My take is that this is neither surprising nor an improvement. The "problem" you are trying to fix is that ratings dont match the ranks(also not the average Rating over the rank). Of course, if you give kyu players a reset each time they improve the decrlared rank, then ratings will "fit" the rank better, because rating is often forced to fit it. But it is questionable, whether this is an improvement.
Why is it actually a problem, that ratings dont fit ranks? It is a fact, that the difference between 1k and 1d is smaller than other ranks, because people like to call themselves dans, so they change their rank to 1d often prematurely. This effect(and similar in neighboring ranks, because people match that behaviour(so if the 1d is not much stronger, they go to 1k)) is seen in this "problem" and to me its not a problem that needs to be fixed at all.
Of course rating have problems but self estimations have them as well. In chess there is no such thing as self estimation and there are studies showing 80% of players believe to be underrated. Now is that likely, or are most of them just overestimating themselves? Now you could say, this is a problem, we need to reset their rating to their estimation, but you would screw up more then you are fixing, because rating becomes less objective.
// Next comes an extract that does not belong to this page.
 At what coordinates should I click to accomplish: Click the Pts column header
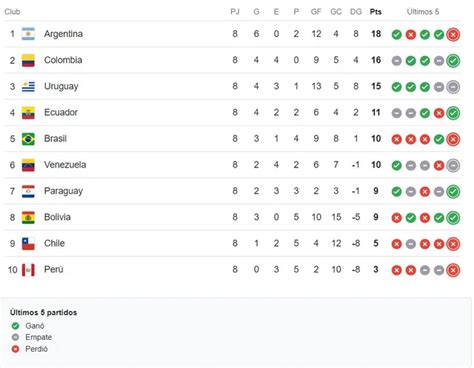[x=376, y=12]

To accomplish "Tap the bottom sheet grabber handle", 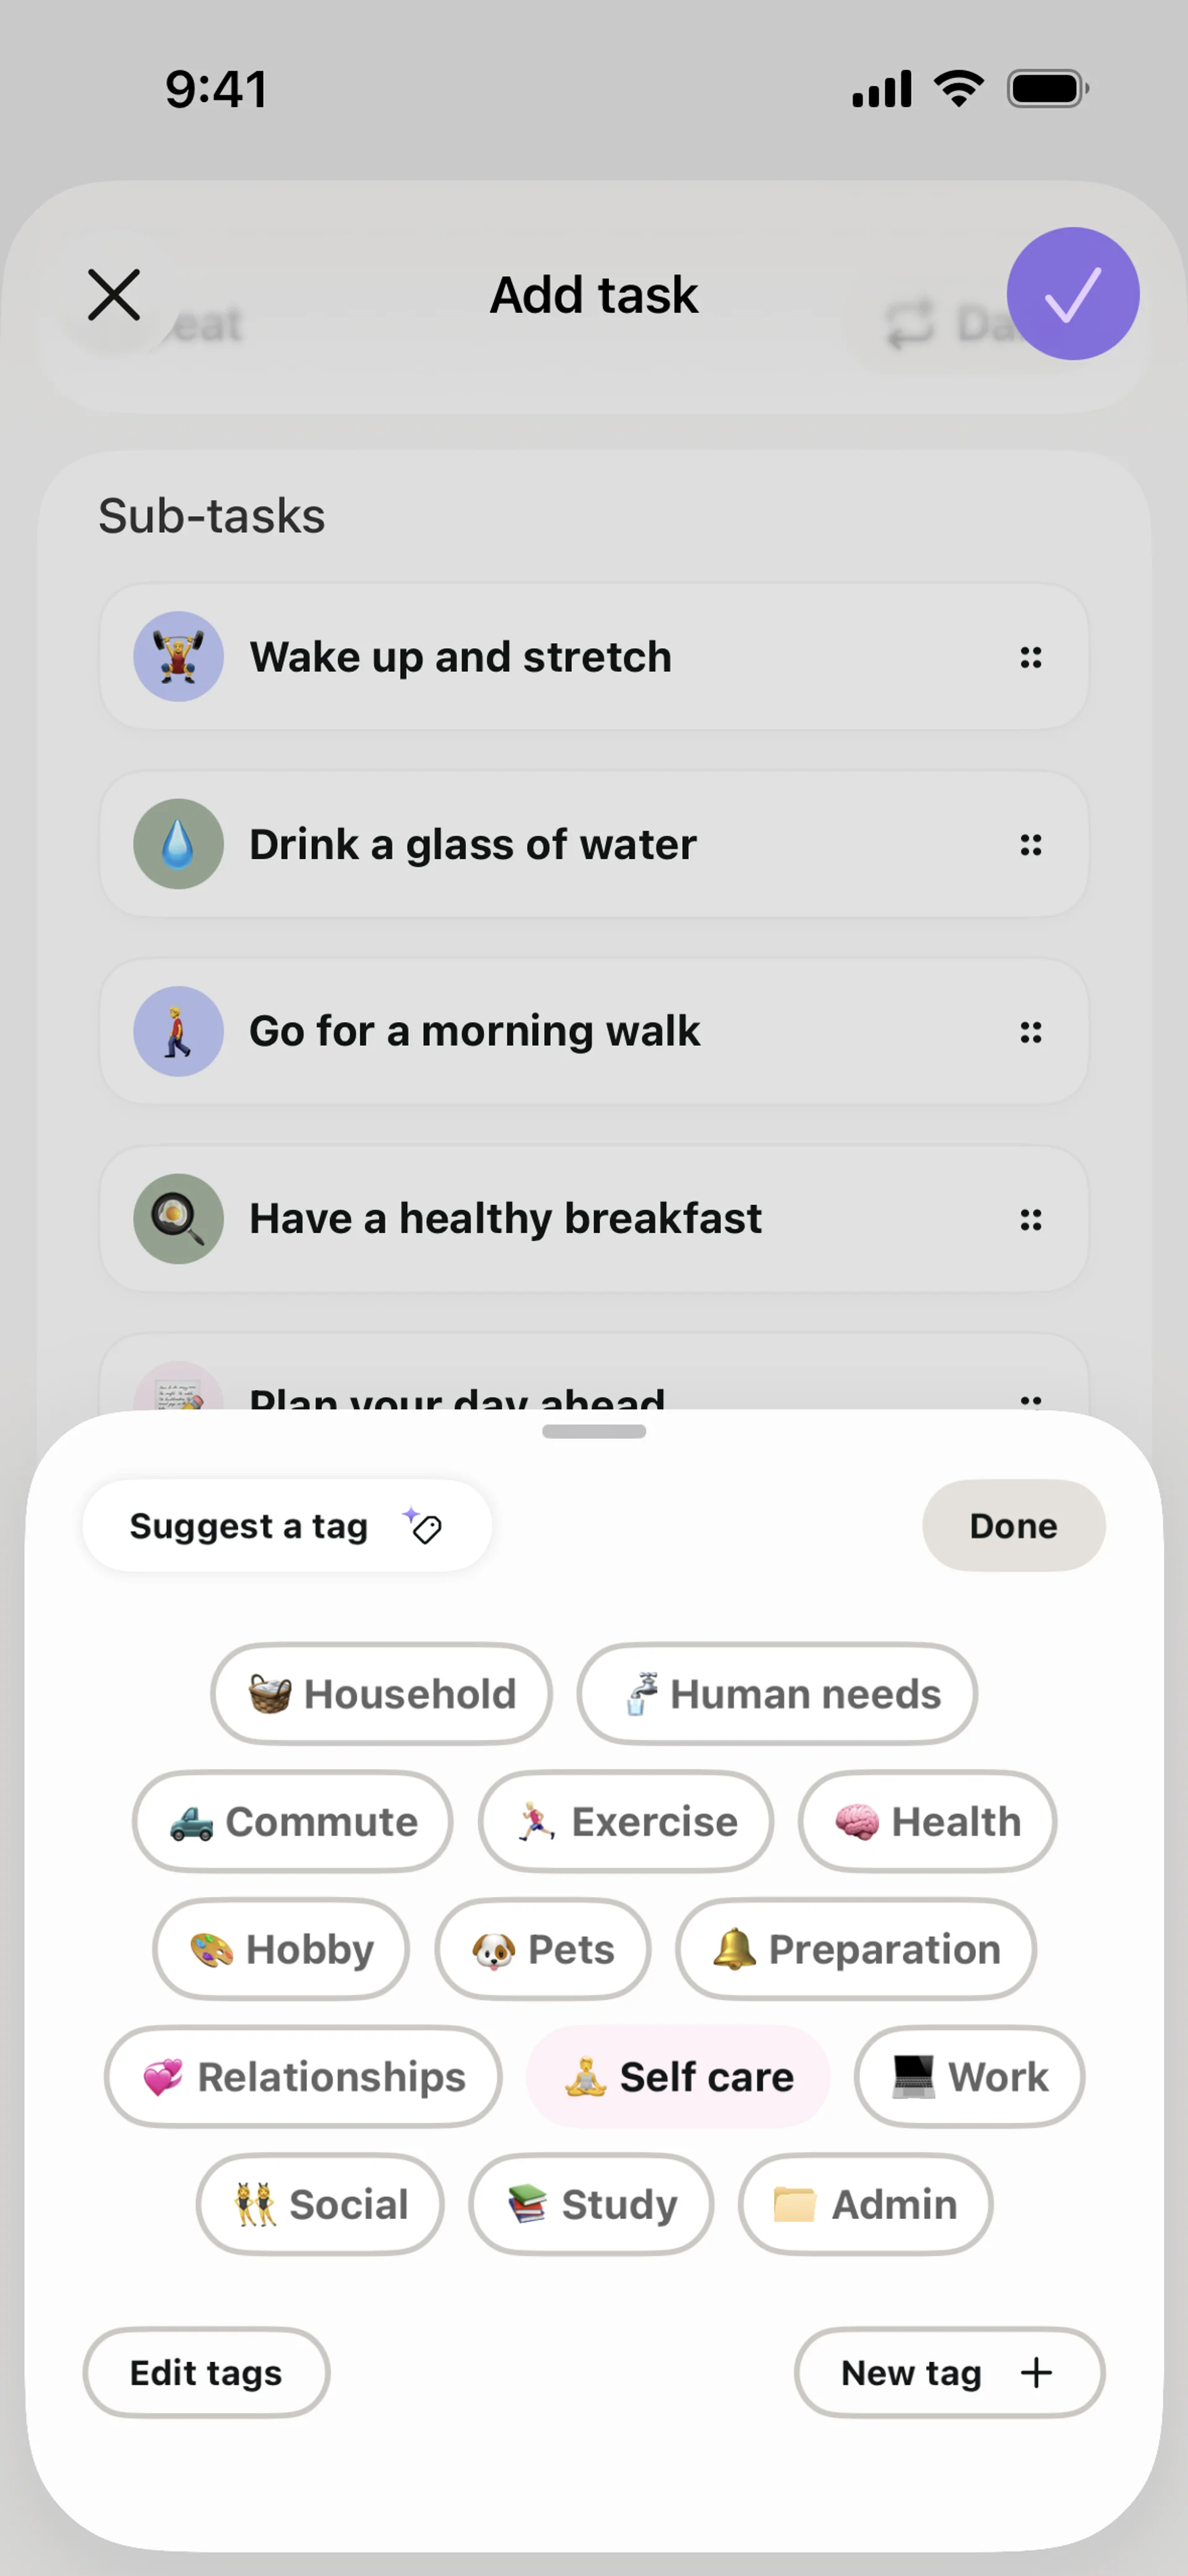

If you can't trust declared ranks, then the whole rank system of go means little. Then why not use a pure Elo system that has no relation to ranks? That would be a different kind of sytem (like goratings.org).
But the EGD claims a relation between their ratings and ranks. It's a great feature, but it adds the burden to make sure it's about right, no? Is there a better way to calibrate it than basically believing declared ranks?

Schachus wrote:

In fact, there might be players(me for example), who explicitly dont want a reset, as long as they are just slow and steady improving, because the rating is the testimony for said improvement(you dont just imagine it, your results really get better). I got one reset from 8k to 5k because it was appearent I improved and the old rating was not appropriate for me anymore. And since then I only increased my rank by 1 (more or less following the rating), thus I can see my rating evolve from the reset to 1600 to its current stage(1802) documenting my improvement. With your system, the rating got reset to 4k and to 3k (and would have gotten reset to 2k, if not for the fact, that the tournament where I registered experimentally as a 2k for some reason didnt make its way into EGD). So the only thing I see in your version of the rating, is that It improved from 1800 reset to 1840 over last 2(or3?) tournaments, the tournaments before are rendered irellevant to the ratng cause of the reset.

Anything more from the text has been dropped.